Так, 56-я Венецианская биеннале была отмечена несколькими смелыми политическими жестами. Находящиеся до сих пор в напряженных отношениях Индия и Пакистан объединились в одном павильоне; в столетие геноцида армян Турцию представил Саркис — концептуальный художник армянского происхождения; а три страны, находящиеся последнее время в центре мирового внимания, рассказали о войне на своей территории. Если Сирия сделала это иносказательно, то Ирак и Украина высказались достаточно открыто, и, что не менее важно, обе страны в процессе работы над павильонами меняли выставки, реагируя на стремительно развивающуюся политическую ситуацию. Однако же от главного игрока на политической арене последних двух лет зрители не получили ни одного сколько-нибудь внятного комментария.
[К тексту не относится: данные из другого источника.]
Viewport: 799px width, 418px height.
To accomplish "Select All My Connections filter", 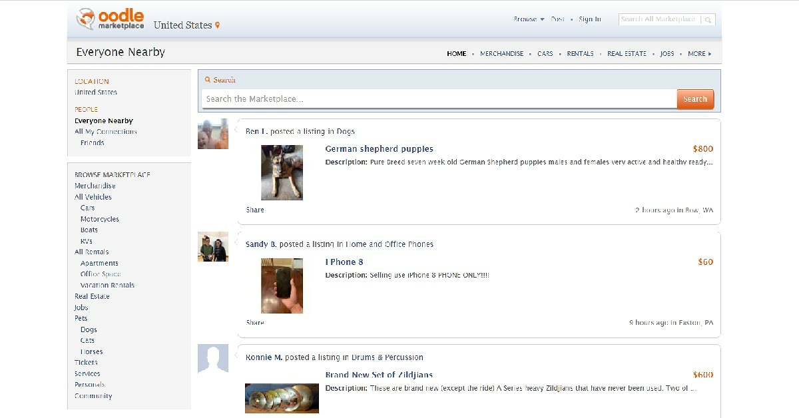I will pos(105,132).
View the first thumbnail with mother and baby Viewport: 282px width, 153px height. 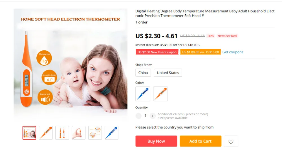29,133
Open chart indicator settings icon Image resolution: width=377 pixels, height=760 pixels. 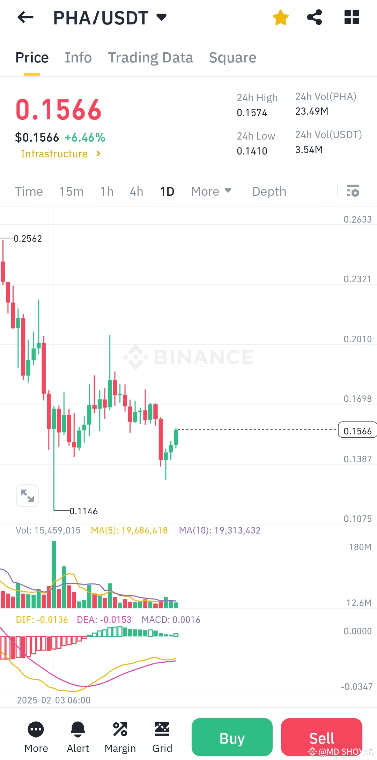pyautogui.click(x=353, y=191)
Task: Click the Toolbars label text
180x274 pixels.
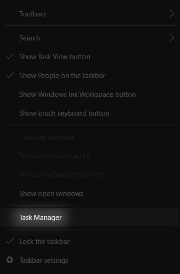Action: (33, 14)
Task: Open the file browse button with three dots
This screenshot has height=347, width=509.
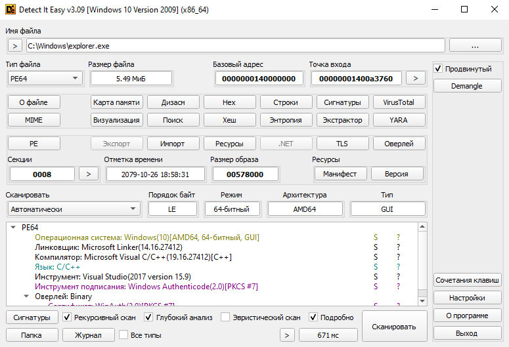Action: 474,46
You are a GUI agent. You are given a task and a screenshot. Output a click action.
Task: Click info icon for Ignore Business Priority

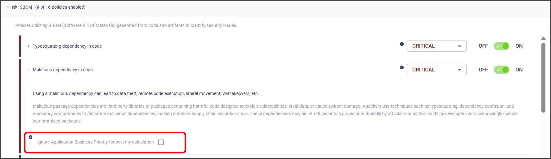(x=30, y=137)
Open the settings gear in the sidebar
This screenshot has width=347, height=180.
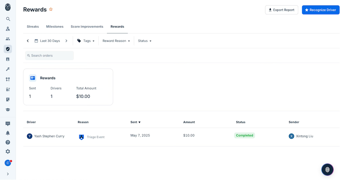click(8, 152)
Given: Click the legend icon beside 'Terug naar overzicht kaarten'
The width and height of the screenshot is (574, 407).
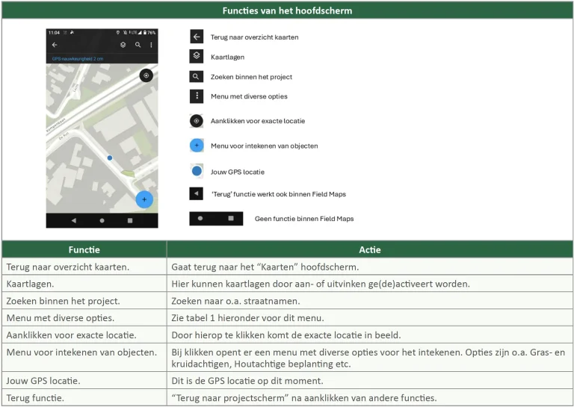Looking at the screenshot, I should point(196,37).
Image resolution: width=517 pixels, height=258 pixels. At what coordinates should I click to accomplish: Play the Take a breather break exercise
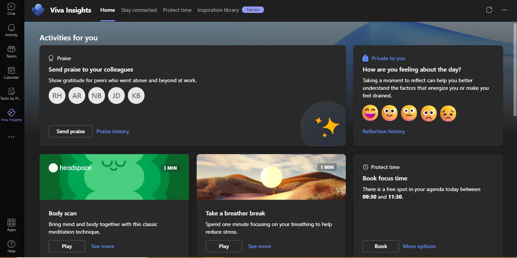[x=224, y=246]
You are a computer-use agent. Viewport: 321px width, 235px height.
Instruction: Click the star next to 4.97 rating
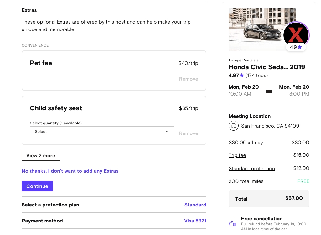[242, 76]
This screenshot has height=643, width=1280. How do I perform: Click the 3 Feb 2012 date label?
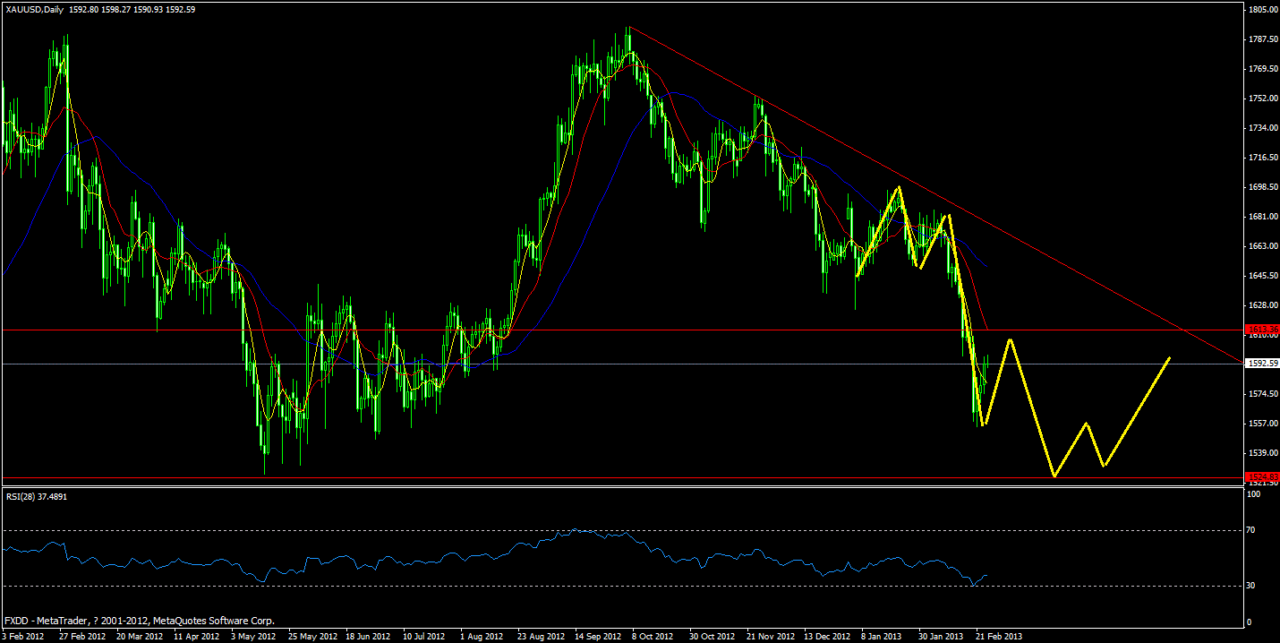(x=21, y=635)
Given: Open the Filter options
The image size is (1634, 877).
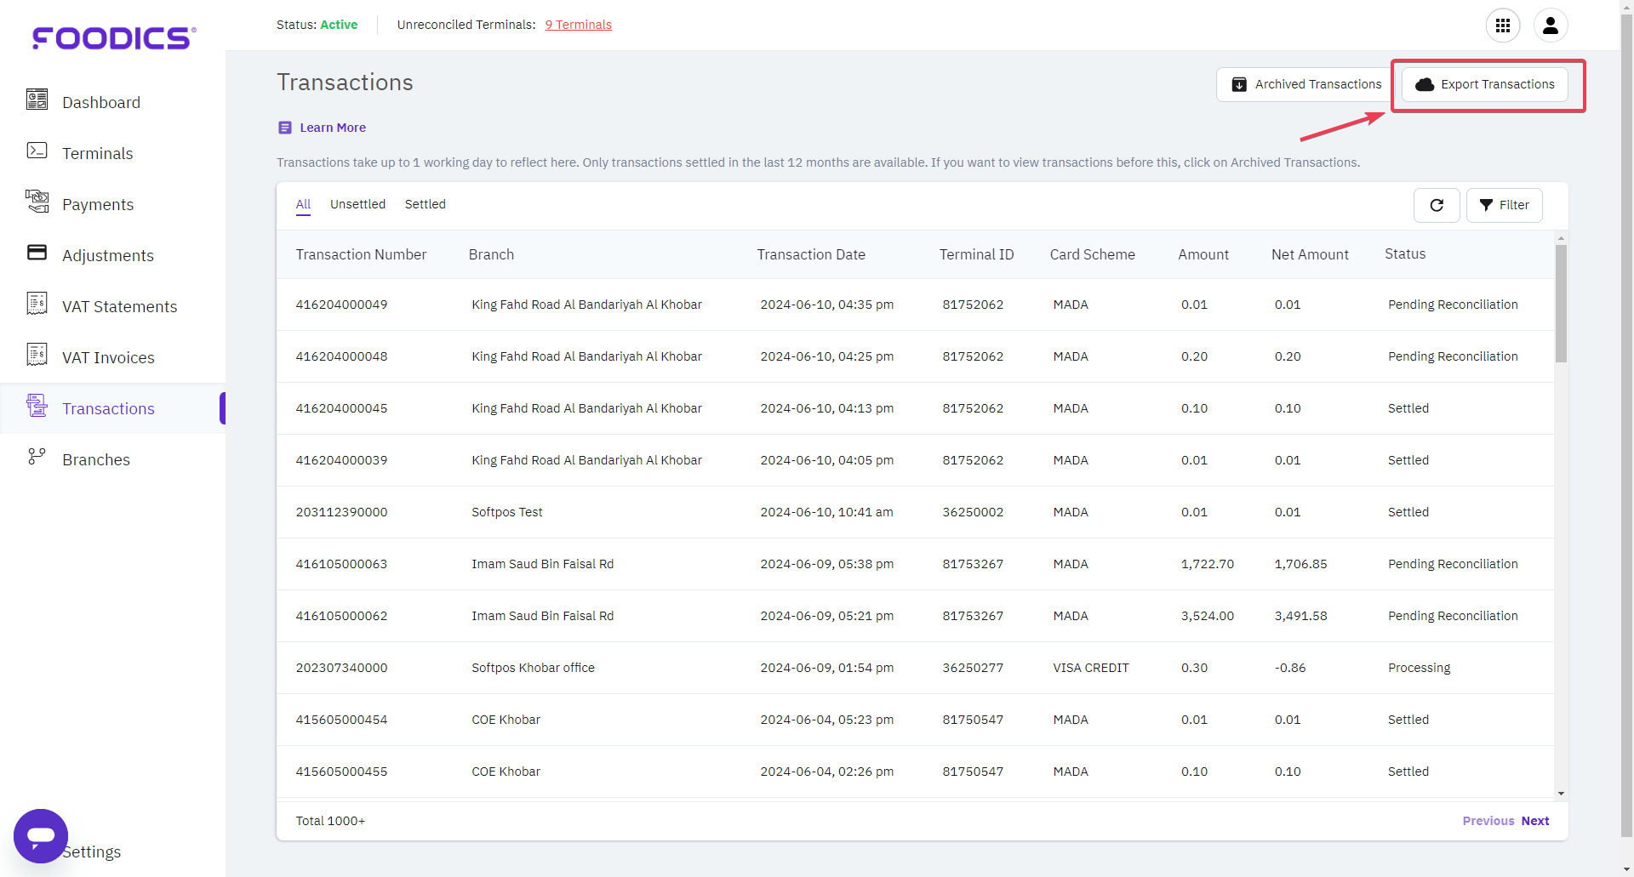Looking at the screenshot, I should pyautogui.click(x=1504, y=205).
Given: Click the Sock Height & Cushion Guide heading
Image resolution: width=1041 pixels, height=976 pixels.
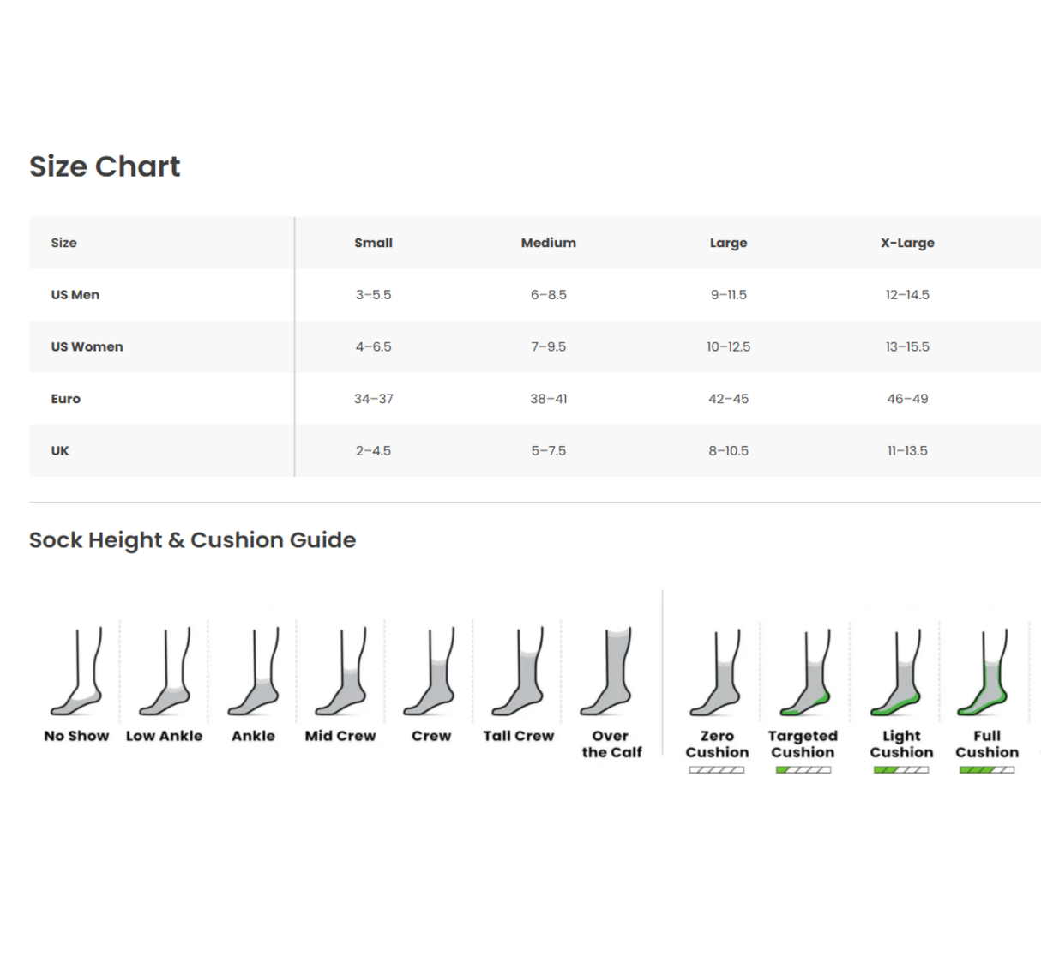Looking at the screenshot, I should coord(192,540).
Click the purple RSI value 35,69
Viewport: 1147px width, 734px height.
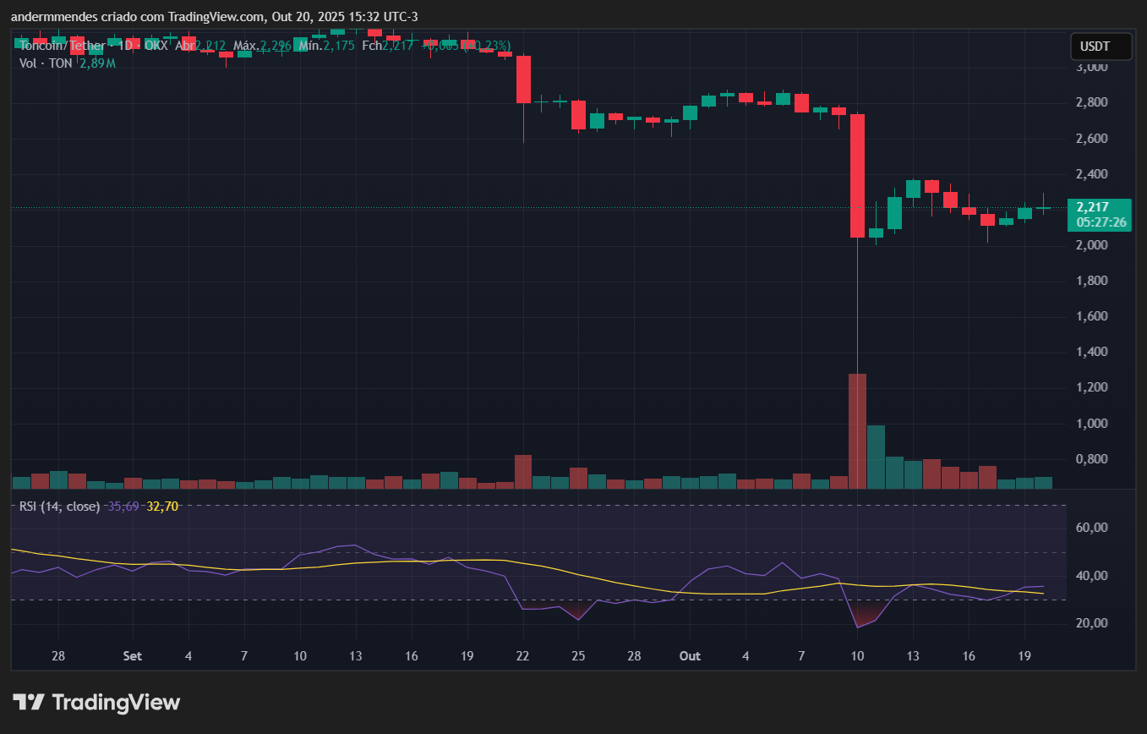[123, 507]
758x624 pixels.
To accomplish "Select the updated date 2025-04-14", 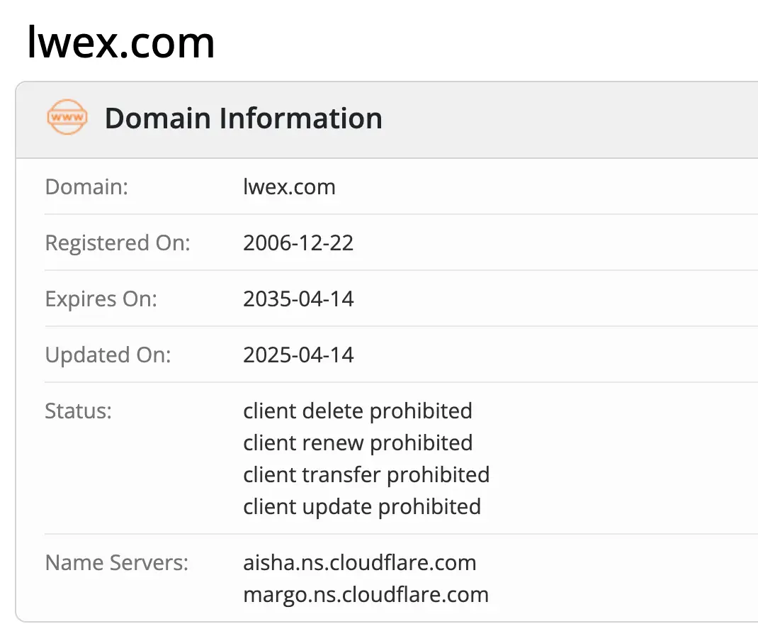I will pyautogui.click(x=298, y=355).
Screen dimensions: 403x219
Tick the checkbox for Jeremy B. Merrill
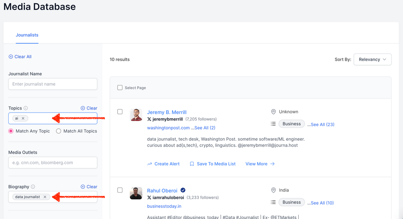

Что касается самого Российского павильона, он вышел предельно абстрактным: погруженный в созерцание самого себя и рефлексию своей собственной художественной истории, он оставляет зрителей в лучшем случае в приятном сомнамбулическом недоумении или же туманных догадках об интенциях автора. Хоть куратор проекта Маргарита Мастеркова-Тупицына и отмечает склонность Ирины Наховой, представляющей в этом году Россию, к «смыканию художественного и политического», Нахова, с ее собственных слов (в каталоге выставки), выстраивает серию «отсылок, уловок и подсказок», которые на деле всячески релятивизируют ее позицию. Осуждение насилия и пространные рассуждения об утрате исторической памяти вряд ли можно назвать политическим высказыванием. Конечно, художница вовсе и не обязана составлять для биеннале четкую политическую программу (тем более что любое высказывание о войне на Украине в общей атмосфере биеннале может показаться лицемерным). Однако дело здесь скорее в том, что, назначенная комиссаром представлять Россию незадолго до известных событий в Крыму, она оказалась заложницей обстоятельств, причем не только внешних, но и сугубо внутренних. Не менее важна для понимания специфики Российского павильона и та негласная война, которая уже не первый год ведется на его территории.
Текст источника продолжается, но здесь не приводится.